# 1st Grow Ever, Northern Lights in hempy buckets...



## MisterZ (Dec 11, 2009)

http://www.marijuanapassion.com/forum/showthread.php?p=583075#post583075

So I'm done with the grow room (above) and just got the seeds in today and I'm gonna try to do this.  Not only is this my first time with marijuana, but I don't have any real gardening experience.  But I do pay attention to detail, and I've done enough research that I should be okay.

I purchased 5 northern lights seeds, feminized, and I have been unsuccessful in germinating my bag seeds.  I plan to do the paper towel method, I'm gonna put the seeds in paper towels that is wet and then put a bowl over it to seal out the light.  I then put it in front of the heating vent to keep the seeds around 80 degrees or so.  

A few questions:

1.  What is the ideal temperature, and can it drop at night?

2.  When do I move it from the dark and into the light?  I have 3 75 watt flouros in a closet that I was going to use for seedling growth.

3.  I'm using hempy buckets for the grow.  What do I grow the seedlings in before I transplant to the hempy bucket?  What age should I transplant them to the hempy bucket?  

4.  Should I treat the water that the seeds soak in for a specific ph?

Any other tips would help.


----------



## Locked (Dec 11, 2009)

Task statement: Repeat the part of the post that begins at "## MisterZ (Dec" and stops after "degrees or so.", swapping "heating vent" for "radiator". The listing is separate material with no connection to the post.

Collected data:
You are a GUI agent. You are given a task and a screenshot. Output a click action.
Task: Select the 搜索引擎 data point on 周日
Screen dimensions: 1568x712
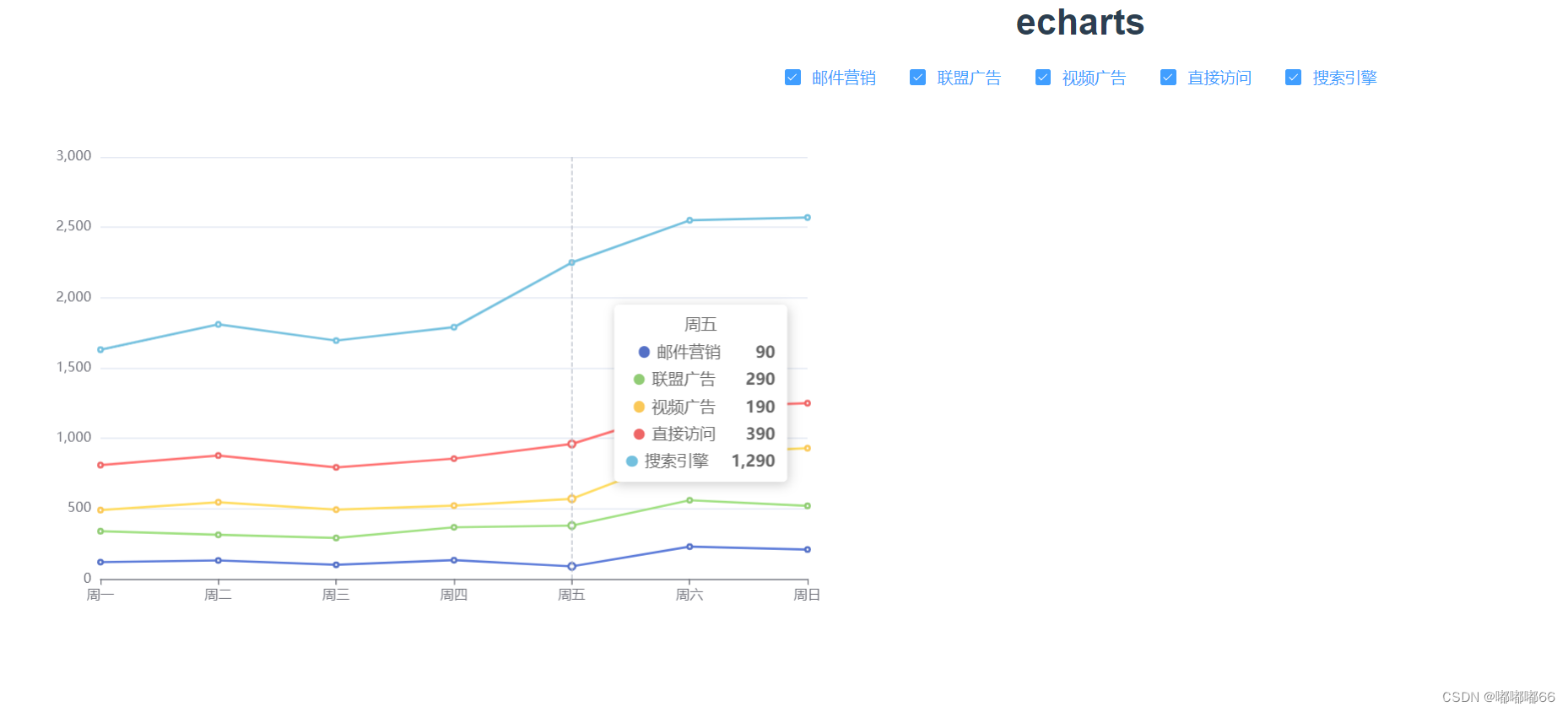pos(807,217)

Task output:
## MisterZ (Dec 11, 2009)

http://www.marijuanapassion.com/forum/showthread.php?p=583075#post583075

So I'm done with the grow room (above) and just got the seeds in today and I'm gonna try to do this.  Not only is this my first time with marijuana, but I don't have any real gardening experience.  But I do pay attention to detail, and I've done enough research that I should be okay.

I purchased 5 northern lights seeds, feminized, and I have been unsuccessful in germinating my bag seeds.  I plan to do the paper towel method, I'm gonna put the seeds in paper towels that is wet and then put a bowl over it to seal out the light.  I then put it in front of the radiator to keep the seeds around 80 degrees or so.